8. Third Party Tracking Software

If your website uses marketing automation software (EG: HubSpot, InfusionSoft or Marketo) or user identification/lead tracking software (EG: Lead Forensics) then you really need to hold some specific discussions with your suppliers (and lawyers) as these are currently seen to fall in rather a grey area with regard to the new laws and they are CRM platforms so identify users and automatically re-market your products and services to the individuals. 3rd party call tracking applications like Infinity Call Tracking should also be carefully considered.

Many sites plugging in Mailchimp or Campaign Monitor automated email services are also worth GDPR consideration. Ensure you state at the point of data collection where the data will be stored and the services you will use.

Site optimisation software like Hotjar or Sessioncam all gather anonymous data to help website owners deliver a better user experience, and as the data is anonymous we feel that they probably fall into the same (compliant) category as Google Analytics, but it is worth checking with your legal team as recording user sessions could seen to be a material breach of the new laws.

The use of these tracking applications raise some very interesting questions in terms of GDPR compliance, and in many people's opinions, this remains a grey area.
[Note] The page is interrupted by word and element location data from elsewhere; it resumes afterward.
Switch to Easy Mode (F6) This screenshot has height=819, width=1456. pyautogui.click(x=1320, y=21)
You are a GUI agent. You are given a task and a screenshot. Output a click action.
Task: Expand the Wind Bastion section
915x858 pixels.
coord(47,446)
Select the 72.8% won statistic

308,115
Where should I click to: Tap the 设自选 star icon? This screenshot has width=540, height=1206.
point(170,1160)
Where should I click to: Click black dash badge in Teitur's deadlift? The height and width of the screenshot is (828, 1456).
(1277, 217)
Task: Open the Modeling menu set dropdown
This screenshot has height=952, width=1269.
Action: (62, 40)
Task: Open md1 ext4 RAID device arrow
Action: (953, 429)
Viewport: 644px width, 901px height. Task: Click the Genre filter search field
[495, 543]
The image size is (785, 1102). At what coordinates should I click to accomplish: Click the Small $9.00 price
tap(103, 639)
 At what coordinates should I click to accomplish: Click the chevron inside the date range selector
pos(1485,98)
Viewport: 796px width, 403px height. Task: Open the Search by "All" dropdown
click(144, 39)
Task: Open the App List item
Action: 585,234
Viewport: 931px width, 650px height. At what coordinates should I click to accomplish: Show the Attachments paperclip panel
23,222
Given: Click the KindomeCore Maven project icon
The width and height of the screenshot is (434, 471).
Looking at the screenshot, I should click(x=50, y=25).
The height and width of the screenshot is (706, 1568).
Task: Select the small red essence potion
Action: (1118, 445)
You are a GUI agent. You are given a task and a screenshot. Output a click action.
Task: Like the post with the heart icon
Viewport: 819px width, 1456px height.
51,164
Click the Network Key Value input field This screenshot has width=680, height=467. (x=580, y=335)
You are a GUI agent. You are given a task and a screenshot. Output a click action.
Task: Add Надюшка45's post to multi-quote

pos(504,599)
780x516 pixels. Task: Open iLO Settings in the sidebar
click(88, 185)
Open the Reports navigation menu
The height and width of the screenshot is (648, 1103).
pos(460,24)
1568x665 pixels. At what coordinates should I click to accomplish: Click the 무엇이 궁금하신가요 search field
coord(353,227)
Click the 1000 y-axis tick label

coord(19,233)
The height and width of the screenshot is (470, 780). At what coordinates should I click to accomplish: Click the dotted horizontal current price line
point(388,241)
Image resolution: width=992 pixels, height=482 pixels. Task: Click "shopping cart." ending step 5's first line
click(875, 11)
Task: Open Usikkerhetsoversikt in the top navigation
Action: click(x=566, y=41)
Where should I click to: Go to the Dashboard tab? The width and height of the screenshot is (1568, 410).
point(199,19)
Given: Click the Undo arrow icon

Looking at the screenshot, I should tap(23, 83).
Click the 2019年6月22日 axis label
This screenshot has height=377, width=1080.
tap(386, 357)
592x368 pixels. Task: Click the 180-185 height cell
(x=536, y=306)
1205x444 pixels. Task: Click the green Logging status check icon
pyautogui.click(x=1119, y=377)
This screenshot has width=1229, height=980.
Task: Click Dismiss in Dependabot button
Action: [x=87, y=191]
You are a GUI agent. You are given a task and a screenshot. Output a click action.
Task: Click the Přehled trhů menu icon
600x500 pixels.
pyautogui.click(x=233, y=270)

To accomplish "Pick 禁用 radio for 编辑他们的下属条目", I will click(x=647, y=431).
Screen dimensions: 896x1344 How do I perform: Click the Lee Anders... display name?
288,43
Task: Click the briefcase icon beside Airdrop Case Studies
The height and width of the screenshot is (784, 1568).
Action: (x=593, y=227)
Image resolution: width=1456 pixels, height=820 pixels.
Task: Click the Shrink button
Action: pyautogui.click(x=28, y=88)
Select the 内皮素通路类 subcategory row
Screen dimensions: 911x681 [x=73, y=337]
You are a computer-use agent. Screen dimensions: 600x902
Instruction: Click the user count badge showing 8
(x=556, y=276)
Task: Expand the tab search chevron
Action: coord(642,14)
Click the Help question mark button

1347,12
These applications track users in ways they would not expect and for which they have not granted consent.  For example, it is tracking an individual's behaviour each time they return to your website, or view a specific page on your site. However, the suppliers/providers of these applications assure everyone that they are GDPR compliant. But if the software is doing something illegal, then it is your business’ responsibility as the Data Controller. The real question is to identify the GDPR compliance risks in using this kind of software, and to mitigate your risks as a business owner. As a result, you need to review your contract with these software providers carefully."

9. Google Analytics, Adwords and Google Tag Manager.

Google seems to have dealt with the GDPR issues head on and seems to be compliant with regard to their core suite of products (Analytics, Adwords, Retargeting, YouTube, etc).

https://privacy.google.com/businesses/compliance/

Most websites are configured to use Google Analytics to track user behaviour and Google Analytics has always been an anonymous tracking system. There is no “personal data” being collected, so we think it is GDPR compliant, and the same goes for Adwords tags.

And with regards to Google Tag Manager; it is a system that allows you to add in different 3rd party tracking applications, so your focus should be on what 3rd party tracking applications are you using and are they GDPR compliant? Also, ensure you have a contract in place with the individuals that have access to your Tag Manager (eg: your digital marketing agency) to ensure they understand their legal responsibilities as a data processor on your behalf as data controller.

10. And Finally… Your whole business needs to be GDPR compliant.

Ask yourselves these questions:

You probably have lots of personal data stored in various places around the business. Do you have a good understanding, and documented record of the data you hold?

Do you need to either gain or refresh consent for the data you hold?

Do you have a defined policy for how long you retain personal data, so you don’t retain it unnecessarily, and ensure it’s kept up to date?

Is your data being held securely, keeping in mind both technology and the human factors in data security?

Whether you are a data controller or data processor (or both), do you have the correct legal arrangements in place?